Dataset records
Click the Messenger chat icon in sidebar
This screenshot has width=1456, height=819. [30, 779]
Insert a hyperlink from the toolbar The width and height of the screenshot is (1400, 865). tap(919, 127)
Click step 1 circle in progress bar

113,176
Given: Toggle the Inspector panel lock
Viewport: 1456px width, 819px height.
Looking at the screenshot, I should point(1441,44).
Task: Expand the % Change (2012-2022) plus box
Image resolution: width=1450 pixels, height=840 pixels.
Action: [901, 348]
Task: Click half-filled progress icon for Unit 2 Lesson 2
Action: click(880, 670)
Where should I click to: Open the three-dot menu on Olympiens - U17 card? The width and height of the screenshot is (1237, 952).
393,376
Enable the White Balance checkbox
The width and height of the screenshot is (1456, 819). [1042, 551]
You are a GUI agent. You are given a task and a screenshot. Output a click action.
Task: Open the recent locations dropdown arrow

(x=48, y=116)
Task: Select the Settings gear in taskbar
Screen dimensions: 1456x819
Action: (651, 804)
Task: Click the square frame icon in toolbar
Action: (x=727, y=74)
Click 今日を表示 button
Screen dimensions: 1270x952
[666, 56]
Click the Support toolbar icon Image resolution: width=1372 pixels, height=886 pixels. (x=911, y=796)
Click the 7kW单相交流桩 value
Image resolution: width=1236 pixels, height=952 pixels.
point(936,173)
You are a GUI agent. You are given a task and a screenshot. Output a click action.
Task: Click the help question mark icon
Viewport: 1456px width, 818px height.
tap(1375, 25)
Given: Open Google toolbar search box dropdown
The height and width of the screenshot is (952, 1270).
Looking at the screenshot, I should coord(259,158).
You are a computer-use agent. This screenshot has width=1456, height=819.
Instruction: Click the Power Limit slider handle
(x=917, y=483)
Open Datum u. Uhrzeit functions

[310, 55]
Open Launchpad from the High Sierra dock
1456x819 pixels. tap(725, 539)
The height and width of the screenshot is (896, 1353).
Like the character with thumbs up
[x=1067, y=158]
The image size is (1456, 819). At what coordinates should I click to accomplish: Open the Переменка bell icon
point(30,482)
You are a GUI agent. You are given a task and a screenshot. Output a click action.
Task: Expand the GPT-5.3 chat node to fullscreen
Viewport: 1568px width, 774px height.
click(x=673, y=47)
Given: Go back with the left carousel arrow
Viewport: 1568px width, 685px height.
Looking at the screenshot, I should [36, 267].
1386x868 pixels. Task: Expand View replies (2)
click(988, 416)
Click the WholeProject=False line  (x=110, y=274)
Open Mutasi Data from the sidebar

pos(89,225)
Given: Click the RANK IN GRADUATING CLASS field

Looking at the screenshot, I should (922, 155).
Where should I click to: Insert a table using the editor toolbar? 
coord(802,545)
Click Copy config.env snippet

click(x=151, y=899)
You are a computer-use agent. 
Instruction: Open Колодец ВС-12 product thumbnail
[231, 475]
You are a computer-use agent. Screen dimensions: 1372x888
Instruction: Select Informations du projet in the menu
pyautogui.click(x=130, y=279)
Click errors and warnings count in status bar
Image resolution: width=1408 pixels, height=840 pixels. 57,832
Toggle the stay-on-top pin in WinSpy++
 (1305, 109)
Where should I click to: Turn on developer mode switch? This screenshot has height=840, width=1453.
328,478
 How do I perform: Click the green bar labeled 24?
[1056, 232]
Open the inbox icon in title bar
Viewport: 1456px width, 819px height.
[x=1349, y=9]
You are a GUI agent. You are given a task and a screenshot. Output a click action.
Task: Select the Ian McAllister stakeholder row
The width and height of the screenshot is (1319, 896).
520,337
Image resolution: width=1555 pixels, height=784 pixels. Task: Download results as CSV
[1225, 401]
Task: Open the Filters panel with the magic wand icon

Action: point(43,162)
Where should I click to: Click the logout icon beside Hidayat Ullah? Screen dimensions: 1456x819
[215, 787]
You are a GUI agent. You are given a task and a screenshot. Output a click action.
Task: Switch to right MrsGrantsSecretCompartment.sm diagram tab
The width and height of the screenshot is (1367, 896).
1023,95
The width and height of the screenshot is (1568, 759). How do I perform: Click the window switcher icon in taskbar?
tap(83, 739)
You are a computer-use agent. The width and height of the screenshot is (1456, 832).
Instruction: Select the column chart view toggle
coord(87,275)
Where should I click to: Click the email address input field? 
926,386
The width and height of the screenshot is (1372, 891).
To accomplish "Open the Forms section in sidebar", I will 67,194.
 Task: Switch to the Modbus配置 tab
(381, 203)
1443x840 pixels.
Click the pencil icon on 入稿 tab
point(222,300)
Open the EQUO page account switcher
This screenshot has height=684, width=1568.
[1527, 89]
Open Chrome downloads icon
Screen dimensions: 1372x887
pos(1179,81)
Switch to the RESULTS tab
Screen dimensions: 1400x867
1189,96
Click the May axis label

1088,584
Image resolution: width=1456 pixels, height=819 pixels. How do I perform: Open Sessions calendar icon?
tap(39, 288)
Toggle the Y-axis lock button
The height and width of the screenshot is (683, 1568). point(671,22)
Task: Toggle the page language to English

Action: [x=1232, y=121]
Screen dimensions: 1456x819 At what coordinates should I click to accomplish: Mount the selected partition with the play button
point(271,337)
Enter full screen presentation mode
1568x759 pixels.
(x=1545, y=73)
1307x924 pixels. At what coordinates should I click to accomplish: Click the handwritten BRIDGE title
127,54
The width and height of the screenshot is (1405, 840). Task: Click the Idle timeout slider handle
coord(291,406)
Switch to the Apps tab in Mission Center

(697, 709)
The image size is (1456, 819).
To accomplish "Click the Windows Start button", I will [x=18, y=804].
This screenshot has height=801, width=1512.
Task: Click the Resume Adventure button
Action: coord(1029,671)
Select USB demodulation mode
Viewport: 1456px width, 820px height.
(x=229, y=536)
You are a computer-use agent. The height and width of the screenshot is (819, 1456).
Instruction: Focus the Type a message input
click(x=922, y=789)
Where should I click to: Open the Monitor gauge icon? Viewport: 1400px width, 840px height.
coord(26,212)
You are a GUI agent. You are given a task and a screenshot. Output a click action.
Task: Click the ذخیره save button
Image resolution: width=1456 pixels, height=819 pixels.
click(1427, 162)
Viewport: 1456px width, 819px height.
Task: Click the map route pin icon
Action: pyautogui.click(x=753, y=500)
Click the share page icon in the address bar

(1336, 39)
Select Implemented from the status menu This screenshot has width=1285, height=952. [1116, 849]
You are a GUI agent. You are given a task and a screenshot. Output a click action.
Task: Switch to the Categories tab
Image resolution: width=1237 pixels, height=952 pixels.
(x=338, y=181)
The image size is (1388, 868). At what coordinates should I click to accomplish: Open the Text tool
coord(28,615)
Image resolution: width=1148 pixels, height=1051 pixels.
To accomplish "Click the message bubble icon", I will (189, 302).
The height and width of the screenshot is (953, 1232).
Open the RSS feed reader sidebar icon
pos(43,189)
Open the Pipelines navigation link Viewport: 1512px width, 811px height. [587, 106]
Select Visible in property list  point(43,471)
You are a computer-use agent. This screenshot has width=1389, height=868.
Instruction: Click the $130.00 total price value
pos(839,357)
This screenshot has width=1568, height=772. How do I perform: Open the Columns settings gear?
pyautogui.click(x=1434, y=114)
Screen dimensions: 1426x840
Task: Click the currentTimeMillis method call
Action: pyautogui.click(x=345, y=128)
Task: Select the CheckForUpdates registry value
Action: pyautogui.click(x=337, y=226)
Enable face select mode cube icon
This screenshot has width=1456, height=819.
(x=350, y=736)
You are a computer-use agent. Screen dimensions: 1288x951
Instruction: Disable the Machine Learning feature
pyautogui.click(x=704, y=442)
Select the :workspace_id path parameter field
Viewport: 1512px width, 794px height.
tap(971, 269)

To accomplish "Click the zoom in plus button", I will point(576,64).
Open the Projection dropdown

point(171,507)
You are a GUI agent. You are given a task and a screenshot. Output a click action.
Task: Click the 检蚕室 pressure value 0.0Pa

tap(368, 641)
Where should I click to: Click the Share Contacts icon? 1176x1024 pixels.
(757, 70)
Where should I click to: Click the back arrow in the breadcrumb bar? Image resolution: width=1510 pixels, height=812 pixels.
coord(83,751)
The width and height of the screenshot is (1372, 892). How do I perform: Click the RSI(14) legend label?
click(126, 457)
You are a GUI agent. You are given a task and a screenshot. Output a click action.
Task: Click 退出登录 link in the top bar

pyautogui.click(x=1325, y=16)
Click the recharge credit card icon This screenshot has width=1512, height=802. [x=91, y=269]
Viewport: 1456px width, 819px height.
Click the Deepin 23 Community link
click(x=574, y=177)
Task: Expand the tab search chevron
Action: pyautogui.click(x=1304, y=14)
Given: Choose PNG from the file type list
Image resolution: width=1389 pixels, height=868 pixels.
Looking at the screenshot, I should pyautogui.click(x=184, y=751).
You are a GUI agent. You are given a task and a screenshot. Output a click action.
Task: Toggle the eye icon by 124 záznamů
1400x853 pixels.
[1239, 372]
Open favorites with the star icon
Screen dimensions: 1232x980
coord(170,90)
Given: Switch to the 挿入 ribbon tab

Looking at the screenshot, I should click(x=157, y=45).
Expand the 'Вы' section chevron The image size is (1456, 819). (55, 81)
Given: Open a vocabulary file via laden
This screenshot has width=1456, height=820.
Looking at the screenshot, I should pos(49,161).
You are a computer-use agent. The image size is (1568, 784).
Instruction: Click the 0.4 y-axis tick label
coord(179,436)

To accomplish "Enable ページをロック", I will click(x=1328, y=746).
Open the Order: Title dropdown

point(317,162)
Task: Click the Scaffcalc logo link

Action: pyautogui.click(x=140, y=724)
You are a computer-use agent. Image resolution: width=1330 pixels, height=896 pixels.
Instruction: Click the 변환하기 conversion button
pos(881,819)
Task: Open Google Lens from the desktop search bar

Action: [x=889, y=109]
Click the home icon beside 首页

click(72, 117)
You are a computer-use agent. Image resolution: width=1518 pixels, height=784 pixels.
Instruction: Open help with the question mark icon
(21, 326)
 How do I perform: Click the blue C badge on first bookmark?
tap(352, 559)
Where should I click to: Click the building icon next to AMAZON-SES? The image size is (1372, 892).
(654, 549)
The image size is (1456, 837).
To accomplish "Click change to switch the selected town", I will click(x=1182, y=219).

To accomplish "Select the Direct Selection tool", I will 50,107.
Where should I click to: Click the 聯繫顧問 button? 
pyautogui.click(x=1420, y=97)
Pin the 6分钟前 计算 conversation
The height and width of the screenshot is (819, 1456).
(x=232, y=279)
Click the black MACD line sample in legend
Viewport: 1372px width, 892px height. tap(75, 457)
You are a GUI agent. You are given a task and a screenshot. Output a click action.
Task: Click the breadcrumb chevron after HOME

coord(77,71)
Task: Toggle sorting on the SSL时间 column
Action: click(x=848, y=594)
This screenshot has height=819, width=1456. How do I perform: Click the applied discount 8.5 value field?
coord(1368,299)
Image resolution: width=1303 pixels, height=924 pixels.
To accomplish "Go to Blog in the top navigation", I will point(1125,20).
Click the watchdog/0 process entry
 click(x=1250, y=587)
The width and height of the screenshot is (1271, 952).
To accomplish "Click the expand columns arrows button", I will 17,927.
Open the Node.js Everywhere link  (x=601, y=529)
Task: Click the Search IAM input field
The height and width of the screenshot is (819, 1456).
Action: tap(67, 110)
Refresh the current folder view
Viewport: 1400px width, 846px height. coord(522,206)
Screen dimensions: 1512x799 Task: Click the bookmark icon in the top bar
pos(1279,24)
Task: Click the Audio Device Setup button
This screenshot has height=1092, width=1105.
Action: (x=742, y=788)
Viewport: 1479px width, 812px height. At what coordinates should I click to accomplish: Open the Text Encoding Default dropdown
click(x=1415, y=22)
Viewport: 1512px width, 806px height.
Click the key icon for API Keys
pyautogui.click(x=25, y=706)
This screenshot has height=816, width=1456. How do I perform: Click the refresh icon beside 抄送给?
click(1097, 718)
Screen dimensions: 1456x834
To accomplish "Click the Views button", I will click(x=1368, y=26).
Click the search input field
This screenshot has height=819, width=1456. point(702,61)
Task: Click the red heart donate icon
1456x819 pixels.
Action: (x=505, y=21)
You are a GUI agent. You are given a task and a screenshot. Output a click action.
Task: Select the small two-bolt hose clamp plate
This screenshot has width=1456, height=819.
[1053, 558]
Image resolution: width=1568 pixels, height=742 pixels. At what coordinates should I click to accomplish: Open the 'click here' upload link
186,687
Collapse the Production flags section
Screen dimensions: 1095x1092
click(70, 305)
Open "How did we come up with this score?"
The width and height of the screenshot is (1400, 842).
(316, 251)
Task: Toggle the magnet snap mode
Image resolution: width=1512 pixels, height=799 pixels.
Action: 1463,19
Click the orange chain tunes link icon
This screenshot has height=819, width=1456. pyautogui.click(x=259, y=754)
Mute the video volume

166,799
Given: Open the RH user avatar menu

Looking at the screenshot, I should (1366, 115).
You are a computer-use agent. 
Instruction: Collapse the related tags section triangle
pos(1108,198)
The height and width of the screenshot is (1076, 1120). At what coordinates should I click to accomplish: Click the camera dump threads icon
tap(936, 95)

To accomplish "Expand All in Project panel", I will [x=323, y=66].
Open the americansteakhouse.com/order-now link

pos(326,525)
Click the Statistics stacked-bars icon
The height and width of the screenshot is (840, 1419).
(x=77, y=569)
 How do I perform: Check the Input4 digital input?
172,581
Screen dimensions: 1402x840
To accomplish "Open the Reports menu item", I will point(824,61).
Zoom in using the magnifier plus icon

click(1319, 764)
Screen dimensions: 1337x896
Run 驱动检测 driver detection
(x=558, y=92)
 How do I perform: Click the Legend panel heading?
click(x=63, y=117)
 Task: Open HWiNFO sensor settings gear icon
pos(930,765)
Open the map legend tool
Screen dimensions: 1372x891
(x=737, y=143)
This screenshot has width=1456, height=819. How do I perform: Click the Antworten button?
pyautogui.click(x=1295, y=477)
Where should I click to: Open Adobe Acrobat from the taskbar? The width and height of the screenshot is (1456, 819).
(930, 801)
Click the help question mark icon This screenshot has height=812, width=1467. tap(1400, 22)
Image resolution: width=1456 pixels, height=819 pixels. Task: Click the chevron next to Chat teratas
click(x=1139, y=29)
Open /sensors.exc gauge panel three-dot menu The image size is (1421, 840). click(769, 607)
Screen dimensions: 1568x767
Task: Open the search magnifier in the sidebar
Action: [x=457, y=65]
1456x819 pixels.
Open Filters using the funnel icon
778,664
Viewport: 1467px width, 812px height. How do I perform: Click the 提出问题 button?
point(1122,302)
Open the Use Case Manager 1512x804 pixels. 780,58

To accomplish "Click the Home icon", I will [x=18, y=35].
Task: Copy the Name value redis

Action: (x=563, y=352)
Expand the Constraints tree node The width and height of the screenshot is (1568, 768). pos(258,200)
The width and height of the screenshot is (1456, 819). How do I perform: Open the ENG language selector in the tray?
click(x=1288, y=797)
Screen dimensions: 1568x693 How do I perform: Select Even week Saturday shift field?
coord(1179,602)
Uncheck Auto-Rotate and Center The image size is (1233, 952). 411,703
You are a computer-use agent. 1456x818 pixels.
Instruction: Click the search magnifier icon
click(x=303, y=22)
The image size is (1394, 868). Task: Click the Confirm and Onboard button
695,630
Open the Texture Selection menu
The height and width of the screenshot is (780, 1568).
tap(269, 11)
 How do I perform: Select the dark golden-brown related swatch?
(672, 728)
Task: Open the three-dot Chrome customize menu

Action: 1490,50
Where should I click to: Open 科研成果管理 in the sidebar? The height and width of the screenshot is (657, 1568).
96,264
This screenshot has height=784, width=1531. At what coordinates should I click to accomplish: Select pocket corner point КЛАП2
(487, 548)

- [Exercise directions] Check the lines above and copy each one that includes "file".

- [The answer]
Given: Choose PNG from the file type list
Given: Open a vocabulary file via laden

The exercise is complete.